Candidat à sa propre succession, le président ivoirien Alassane Ouattara vient de se faire investir par son parti, le Rassemblement des houphouëtistes pour la paix et la démocratie (RHDP) samedi 22 août 2020. Cette décision, qui continue de nourrir les débats et les manifestations dans le pays couve assez mal une crise électorale qui, si elle n’est pas désamorcée tôt, plongera la Côte d’Ivoire une seconde fois dans les abymes d’une guerre civile. Indirectement interpelée sur la question ivoirienne, la Cedeao semble ne pas inscrire le dossier ivoirien comme une priorité. Et pourtant, le passé récent de cette 2ème puissance économique de la sous-région devrait interpeler.
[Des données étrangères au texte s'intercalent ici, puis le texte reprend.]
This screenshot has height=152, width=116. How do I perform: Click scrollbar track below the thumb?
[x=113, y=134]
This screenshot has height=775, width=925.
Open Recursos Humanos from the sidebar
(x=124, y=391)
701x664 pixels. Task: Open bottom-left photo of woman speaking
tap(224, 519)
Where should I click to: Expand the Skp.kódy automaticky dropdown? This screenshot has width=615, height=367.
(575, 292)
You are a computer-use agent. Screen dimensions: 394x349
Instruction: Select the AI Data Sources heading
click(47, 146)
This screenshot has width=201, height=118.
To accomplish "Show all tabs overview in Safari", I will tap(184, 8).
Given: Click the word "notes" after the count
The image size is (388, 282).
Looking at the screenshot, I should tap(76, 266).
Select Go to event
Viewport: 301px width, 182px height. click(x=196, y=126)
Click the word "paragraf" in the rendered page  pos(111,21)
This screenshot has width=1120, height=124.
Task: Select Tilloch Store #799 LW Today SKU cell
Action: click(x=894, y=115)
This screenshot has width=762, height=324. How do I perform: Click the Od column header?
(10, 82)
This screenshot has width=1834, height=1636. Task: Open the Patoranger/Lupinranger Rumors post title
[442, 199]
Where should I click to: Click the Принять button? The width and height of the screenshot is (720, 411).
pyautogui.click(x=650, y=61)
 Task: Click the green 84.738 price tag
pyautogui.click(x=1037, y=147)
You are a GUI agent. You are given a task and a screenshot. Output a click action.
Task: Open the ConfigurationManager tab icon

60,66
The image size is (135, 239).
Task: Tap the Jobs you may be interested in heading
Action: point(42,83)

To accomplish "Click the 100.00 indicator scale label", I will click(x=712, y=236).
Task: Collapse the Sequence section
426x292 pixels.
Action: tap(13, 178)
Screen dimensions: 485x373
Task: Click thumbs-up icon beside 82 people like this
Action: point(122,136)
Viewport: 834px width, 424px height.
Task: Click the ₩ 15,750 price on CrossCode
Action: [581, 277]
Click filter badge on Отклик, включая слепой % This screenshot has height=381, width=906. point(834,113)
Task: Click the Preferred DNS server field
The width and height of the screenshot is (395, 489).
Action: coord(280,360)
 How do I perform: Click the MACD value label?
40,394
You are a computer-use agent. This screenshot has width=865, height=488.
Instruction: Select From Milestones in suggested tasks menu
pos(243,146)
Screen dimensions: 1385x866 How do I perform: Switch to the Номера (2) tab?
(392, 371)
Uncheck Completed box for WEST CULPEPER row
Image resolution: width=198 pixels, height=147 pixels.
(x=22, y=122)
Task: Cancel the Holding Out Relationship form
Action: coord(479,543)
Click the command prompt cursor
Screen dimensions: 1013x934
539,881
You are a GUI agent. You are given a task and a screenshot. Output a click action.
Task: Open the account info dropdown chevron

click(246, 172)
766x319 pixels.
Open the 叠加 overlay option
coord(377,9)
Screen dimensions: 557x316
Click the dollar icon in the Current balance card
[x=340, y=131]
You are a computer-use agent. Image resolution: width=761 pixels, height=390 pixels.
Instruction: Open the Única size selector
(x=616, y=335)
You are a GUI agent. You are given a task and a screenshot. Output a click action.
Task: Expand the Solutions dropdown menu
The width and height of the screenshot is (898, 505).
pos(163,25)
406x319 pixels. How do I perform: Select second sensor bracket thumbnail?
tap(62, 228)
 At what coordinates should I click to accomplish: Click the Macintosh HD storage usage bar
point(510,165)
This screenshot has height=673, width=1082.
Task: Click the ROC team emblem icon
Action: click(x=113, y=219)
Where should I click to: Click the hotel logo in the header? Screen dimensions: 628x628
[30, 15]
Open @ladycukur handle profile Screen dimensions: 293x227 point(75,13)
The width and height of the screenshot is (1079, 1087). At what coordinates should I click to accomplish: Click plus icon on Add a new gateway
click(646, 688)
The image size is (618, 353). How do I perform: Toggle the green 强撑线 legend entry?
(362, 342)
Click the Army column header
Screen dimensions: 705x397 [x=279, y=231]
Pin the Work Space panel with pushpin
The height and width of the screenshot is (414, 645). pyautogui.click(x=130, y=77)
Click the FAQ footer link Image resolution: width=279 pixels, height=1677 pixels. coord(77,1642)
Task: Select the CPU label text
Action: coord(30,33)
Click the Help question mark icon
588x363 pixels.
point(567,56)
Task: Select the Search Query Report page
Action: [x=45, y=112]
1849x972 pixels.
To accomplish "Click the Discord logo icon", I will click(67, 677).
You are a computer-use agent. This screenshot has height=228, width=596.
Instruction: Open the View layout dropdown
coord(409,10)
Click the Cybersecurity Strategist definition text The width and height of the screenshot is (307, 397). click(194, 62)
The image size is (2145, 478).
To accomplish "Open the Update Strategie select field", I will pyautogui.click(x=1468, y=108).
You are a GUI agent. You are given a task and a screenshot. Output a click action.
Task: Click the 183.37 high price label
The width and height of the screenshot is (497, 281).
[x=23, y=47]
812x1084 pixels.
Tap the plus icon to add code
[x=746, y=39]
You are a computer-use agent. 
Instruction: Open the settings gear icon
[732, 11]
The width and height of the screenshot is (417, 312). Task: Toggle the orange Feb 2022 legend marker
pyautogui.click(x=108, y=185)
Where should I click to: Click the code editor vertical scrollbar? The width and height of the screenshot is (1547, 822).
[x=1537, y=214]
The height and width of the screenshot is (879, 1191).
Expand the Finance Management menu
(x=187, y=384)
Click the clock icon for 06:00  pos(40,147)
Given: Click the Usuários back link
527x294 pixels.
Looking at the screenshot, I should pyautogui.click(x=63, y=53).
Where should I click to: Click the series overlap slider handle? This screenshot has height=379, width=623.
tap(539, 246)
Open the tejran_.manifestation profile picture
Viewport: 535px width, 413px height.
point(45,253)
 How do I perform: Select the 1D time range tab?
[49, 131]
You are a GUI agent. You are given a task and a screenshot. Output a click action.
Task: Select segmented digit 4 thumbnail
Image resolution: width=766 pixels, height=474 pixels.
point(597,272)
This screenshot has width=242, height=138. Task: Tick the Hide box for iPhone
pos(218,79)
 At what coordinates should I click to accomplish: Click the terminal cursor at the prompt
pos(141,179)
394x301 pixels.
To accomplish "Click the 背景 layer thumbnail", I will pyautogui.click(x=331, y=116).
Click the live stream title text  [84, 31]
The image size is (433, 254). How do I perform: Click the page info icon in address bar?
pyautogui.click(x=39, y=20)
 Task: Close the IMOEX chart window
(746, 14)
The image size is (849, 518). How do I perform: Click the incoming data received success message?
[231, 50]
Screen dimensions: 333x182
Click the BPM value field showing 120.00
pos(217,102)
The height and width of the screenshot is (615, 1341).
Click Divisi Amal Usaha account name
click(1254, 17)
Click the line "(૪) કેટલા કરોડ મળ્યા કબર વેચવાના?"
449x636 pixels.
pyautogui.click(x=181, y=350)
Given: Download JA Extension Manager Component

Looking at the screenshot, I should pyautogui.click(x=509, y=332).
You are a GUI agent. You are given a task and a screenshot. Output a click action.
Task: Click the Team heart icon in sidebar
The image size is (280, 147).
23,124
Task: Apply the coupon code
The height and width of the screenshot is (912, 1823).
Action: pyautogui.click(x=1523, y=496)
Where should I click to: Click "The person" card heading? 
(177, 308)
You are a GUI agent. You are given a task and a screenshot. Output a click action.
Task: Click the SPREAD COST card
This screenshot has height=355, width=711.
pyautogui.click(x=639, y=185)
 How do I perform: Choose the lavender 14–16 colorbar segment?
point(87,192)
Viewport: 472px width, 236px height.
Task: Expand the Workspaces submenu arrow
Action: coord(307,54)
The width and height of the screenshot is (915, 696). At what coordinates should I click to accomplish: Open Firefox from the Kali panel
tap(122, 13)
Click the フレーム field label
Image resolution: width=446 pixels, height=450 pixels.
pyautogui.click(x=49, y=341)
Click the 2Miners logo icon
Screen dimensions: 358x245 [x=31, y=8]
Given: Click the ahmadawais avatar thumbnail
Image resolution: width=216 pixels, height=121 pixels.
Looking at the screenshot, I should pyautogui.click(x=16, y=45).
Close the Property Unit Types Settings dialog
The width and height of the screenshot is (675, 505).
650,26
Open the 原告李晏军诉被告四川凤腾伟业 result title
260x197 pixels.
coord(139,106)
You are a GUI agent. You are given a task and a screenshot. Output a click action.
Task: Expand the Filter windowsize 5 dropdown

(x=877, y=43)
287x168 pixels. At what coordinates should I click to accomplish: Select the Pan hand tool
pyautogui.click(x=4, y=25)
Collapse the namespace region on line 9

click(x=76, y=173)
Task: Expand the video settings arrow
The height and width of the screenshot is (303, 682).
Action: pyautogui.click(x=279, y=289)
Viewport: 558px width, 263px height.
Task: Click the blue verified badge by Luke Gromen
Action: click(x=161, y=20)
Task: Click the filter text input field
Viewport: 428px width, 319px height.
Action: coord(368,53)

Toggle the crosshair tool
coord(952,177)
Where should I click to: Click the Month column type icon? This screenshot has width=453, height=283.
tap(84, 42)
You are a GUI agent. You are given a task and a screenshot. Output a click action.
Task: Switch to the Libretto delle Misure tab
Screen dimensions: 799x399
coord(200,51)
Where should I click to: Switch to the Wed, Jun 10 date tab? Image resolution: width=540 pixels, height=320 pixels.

La candidature du président Ouattara passe mal au sein de l’opposition ivoirienne. Et déjà après l’annonce de son rétropédalage, les manifestations ont fait déjà 6 morts et des arrestations. Le gouvernement est même allé jusqu’à restreindre l’exercice des manifestations publiques. Mais l’opposition ne décolère pas et promet d’autres manifestations dans les prochains jours.

A son investiture samedi 22 aout 2020 dernier au stade Félix Houphouët Boigny, le président Alassane Ouattara, requinqué par une foule immense de partisans chauffée à blanc par ses déclarations de coup K.O., durcit le ton à la limite de la menace à l’endroit de l’opposition. « Ils ont peur car ils savent qu’ils ne peuvent pas gagner. Ce sont des peureux. Ceux qui veulent s’engager dans la violence auront des comptes à rendre. Le temps où l’on pouvait accéder au pouvoir par accident est passé ».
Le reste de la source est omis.